## Selected passage
******************************

Secondary Conditions Resulting From Flat Feet
Flat feet is a common foot deformity that can lead to complications if not managed carefully and treated promptly. Some of the possible complications are;
Updated February 17, 2023.
Flat feet is a common foot deformity in which the foot arch flattens out, leaving all parts of the foot in contact with the ground. While some are born with it, others acquire it in adulthood as a result of damage to the posterior tibial tendon. Flat feet is generally painless until complications begin to set in.
Since the soft tissue on the inner part of the foot is subject to repeated loading, it swells, causing a change in the foot alignment. The distortion in foot alignment affects the walking mechanics. Consequently, it affects the kinetic chain and places undue strain on the musculoskeletal system, and can lead to several other conditions.
Secondary Conditions Caused By Flat Feet
Flat feet are diagnosed by assessing symptoms and evaluating the position of your arches in sitting, standing, and walking. If not managed promptly, secondary conditions that can result include the following:
- Corns and calluses While there is still weight-bearing with flat feet, it occurs abnormally. This can cause the foot to develop painful corns and calluses in the areas that bear the most weight.

******************************

## Source material
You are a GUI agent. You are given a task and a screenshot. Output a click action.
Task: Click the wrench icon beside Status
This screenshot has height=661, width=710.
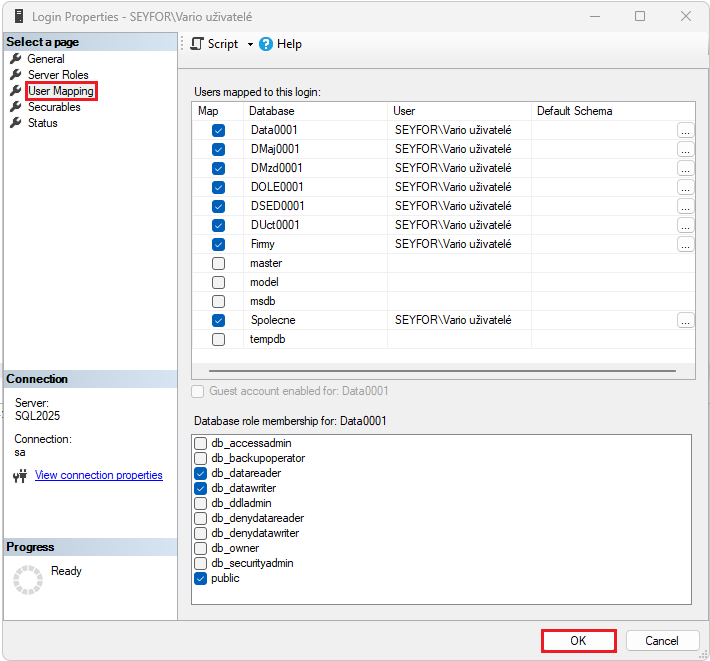click(x=16, y=123)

******************************

## Exercise tasks
1. According to the flat feet article, damage to which structure causes some people to acquire flat feet in adulthood?
2. For each statement, indicate whether it agrees with the flat feet article: (a) Flat feet is generally painful even before any complications arise. (b) Diagnosis involves evaluating the position of the arches in sitting, standing, and walking. (c) Flat feet eliminates weight-bearing on the foot.
3. Carry on the article about flat feet from the point where it stops.

## Answers to the exercises
1. The posterior tibial tendon.

2.
(a) No: "Flat feet is generally painless until complications begin to set in."
(b) Yes: "evaluating the position of your arches in sitting, standing, and walking."
(c) No: "While there is still weight-bearing with flat feet, it occurs abnormally."

3.
- Toe Deformities The toes also bear part of the extra stress placed upon the foot. The undue pressure on the foot causes deformities like bunions.
- Plantar fasciitis Flat feet place undue stress on the plantar fascia causing it to bear more load off the foot and leading to a painful inflammation.
- Arthritis of the ankle and foot joints
- Pain in the ankle, knee, hip, and lower back
- Shin splints
While some people experience flat feet without symptoms, it's not worth the risk. If you notice any sign that you have a flat foot, you must immediately seek medical attention in order to avoid complications.